Dr. Jeri E. Wieringa

Research Assistants:

  • Jacob Barrett (2022- )

Description

The Tie that Binds is a multi-layered project that explores the role of print in the development of Seventh-day Adventism as an entry point for unpacking the relationship between communication technologies and community formation. A historical project, this work draws on religious studies and media studies to examine the history of Seventh-day Adventism, a American new religious movement of the nineteenth century, through the lens of technology. The project traces how developments in SDA uses of print shaped the culture of the movement, especially as seen in dynamics around gender. A digital cultural history, the project relies on computational methods to explore large-scale dynamics across seventy years of Seventh-day Adventist publishing efforts, while using the methods of cultural history of contextualize and interpret those findings.

At the core of the project is an edited collection of the periodicals produced by the denomination between 1848 and 1920. The edited collection is based on materials digitized by the Seventh-day Adventist denomination and made available through the denomination’s digital archives. While periodicals represent only a fraction of the types of content regularly published by denomination members, they played a pivotal role in the print network.
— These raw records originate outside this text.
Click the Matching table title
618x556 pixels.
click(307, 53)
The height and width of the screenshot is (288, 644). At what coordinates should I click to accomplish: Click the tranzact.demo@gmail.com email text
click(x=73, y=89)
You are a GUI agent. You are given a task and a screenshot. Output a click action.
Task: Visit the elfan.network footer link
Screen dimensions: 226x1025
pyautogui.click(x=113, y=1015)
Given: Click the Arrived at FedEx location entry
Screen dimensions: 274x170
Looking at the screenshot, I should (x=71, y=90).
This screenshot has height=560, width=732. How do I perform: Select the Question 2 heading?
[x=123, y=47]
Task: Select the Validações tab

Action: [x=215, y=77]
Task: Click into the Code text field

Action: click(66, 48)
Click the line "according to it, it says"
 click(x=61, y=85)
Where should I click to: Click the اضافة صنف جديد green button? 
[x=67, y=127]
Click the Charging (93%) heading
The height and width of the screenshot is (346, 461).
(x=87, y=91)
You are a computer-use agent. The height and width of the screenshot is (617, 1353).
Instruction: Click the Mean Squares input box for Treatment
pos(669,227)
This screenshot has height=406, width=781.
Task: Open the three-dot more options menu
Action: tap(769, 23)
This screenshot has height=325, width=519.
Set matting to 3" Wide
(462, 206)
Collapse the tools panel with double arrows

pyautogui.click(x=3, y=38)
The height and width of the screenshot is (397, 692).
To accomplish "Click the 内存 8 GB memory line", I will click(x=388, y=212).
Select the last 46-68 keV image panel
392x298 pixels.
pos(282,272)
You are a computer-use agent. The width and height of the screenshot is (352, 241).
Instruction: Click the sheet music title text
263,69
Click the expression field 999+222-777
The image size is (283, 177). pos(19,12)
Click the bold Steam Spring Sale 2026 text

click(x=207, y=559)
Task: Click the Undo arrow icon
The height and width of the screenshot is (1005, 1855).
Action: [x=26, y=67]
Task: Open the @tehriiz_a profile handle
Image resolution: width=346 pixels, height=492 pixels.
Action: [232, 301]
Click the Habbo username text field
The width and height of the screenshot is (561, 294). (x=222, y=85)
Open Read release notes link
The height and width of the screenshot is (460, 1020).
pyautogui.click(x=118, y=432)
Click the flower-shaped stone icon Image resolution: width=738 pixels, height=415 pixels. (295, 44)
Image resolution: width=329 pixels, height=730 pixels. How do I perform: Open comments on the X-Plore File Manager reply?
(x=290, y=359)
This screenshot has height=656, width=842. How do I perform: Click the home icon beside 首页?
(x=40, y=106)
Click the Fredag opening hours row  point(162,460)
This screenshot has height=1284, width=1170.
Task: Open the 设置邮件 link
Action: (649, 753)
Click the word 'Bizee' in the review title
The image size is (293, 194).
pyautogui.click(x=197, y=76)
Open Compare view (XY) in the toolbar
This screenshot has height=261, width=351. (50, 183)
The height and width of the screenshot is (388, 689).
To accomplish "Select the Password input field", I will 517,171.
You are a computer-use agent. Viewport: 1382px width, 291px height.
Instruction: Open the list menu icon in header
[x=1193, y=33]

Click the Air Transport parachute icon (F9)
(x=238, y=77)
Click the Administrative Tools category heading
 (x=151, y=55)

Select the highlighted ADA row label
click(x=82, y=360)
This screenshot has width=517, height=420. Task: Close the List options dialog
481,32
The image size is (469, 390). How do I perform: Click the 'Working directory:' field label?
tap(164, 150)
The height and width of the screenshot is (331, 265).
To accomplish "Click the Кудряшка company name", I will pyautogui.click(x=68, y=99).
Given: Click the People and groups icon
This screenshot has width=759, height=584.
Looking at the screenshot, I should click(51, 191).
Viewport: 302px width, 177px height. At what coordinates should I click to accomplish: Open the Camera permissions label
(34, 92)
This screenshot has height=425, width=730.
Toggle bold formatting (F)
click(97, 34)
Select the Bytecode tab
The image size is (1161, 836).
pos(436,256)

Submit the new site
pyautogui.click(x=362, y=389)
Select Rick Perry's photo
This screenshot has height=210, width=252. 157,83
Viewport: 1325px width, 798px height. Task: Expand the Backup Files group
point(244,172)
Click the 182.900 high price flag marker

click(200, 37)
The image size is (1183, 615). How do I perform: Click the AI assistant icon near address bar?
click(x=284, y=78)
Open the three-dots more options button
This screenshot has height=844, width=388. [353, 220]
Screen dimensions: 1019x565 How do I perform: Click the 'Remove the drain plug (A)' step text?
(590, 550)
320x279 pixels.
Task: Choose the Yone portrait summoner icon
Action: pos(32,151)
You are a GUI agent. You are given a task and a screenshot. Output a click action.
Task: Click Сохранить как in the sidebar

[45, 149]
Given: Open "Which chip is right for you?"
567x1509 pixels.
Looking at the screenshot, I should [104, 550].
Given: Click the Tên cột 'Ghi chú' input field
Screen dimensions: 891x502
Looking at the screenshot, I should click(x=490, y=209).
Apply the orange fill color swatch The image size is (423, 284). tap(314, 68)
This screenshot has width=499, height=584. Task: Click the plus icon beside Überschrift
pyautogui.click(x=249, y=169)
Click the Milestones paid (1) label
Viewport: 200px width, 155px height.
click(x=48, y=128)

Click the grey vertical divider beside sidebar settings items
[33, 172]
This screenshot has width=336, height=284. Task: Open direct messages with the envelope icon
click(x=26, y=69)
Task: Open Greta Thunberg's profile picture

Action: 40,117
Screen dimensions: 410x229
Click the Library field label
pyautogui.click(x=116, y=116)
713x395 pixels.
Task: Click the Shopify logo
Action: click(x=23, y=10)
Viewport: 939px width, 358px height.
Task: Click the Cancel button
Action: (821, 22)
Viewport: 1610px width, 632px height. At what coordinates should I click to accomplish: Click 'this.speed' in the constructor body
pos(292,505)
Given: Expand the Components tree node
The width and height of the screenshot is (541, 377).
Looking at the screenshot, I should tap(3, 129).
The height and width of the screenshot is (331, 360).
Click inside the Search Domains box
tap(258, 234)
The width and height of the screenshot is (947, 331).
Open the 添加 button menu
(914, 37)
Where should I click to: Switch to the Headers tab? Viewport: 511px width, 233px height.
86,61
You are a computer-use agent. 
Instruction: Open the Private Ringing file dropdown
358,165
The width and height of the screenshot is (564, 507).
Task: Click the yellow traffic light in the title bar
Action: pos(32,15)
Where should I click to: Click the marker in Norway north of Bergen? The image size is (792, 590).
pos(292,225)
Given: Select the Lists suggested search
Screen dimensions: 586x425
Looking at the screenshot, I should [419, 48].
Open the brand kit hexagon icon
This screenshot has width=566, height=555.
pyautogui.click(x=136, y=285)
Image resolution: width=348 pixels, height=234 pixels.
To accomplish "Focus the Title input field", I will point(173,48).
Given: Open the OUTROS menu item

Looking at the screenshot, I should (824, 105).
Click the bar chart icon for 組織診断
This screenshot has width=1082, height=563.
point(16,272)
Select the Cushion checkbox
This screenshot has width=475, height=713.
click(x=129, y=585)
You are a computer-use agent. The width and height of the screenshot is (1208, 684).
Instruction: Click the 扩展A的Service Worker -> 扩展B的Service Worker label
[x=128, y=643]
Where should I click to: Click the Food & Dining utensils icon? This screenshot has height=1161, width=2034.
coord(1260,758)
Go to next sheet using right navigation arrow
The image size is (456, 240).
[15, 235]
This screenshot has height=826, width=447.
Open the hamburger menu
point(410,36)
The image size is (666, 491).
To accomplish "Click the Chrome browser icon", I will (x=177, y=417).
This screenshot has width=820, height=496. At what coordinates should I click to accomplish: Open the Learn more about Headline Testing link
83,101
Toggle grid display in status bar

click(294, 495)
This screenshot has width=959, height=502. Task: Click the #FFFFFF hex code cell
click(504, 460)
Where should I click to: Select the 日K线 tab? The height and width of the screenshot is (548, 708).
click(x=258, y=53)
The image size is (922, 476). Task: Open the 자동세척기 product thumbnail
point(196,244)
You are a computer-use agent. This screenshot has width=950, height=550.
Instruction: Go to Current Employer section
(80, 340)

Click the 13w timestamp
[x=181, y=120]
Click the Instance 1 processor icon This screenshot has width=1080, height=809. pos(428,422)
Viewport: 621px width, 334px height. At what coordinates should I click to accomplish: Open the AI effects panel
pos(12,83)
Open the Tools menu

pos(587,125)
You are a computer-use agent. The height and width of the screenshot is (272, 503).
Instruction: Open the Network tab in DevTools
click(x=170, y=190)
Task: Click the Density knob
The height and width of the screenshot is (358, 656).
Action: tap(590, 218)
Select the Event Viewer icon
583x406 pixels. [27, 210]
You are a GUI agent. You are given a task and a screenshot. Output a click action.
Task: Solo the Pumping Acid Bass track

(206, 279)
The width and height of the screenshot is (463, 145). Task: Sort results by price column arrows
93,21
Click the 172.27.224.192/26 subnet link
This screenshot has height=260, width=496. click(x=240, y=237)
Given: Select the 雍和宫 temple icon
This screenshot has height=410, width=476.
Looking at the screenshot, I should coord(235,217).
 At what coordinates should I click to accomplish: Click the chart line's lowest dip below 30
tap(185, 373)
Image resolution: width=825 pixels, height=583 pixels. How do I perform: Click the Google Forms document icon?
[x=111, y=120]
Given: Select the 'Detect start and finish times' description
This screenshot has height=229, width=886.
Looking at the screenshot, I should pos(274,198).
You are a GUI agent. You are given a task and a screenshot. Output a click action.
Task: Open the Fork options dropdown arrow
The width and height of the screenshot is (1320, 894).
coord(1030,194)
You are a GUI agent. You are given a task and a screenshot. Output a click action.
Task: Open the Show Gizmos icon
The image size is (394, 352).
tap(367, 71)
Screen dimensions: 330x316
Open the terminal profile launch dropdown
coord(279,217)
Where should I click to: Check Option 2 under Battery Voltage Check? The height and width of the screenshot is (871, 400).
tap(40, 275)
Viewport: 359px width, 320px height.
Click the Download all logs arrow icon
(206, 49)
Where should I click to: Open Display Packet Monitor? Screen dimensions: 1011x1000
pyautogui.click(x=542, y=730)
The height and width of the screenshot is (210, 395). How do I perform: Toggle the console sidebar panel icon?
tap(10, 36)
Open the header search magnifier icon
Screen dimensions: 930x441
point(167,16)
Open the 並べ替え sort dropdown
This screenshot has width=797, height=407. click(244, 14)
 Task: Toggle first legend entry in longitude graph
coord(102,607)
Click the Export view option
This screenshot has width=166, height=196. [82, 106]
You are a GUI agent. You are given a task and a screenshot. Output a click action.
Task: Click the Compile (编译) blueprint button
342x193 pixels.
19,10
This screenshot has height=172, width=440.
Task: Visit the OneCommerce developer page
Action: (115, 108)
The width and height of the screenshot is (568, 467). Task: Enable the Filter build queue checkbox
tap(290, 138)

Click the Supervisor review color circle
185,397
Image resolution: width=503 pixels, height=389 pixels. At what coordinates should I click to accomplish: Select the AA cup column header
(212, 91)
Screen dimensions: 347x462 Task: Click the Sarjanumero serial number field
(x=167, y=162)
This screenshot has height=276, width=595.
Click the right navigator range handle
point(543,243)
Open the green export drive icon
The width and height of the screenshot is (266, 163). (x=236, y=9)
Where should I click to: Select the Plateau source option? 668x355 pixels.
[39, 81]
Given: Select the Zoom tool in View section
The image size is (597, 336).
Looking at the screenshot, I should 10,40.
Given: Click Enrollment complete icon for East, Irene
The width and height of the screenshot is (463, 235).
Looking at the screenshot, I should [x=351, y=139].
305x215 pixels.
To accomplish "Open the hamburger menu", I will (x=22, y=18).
It was through subscriptions to the periodicals that members stayed in contact with one another, shared news of the successes of their outreach, supported and encouraged members, and coordinated the distribution of other publications.

Surrounding that core is the book project, narrating the cultural history of Seventh-day Adventism in relation to their publishing work. Beginning with William Miller and the publishing efforts of Joshua Himes and ending with the establishment of the White Estate after the death of Ellen White, the book tells the history of the denomination not through developments in theology or through the actions of church leaders, but through the uses and developments in print to create a culture around particular practices of reading and evangelism, of looking for signs and patterns and of disseminating the word. While shaped by major figures such as the Ellen and James White, Hiram Edson, and J. N. Andrews, the publications of the denomination shaped the religious life of adherents by modeling a particular approach to reading (both texts and the world), as a platform for creating an “imagined community” across space and time, and as an accessible method of engagement in the proselytizing work of the denomination.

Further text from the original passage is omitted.